____ Task inputs
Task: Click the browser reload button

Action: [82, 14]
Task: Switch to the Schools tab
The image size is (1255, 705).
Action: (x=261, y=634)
________
Exercise aim:
Reproduce every one of the items above verbatim, line by line.

Answer to this exercise:
Task: Click the browser reload button

Action: [82, 14]
Task: Switch to the Schools tab
The image size is (1255, 705).
Action: (x=261, y=634)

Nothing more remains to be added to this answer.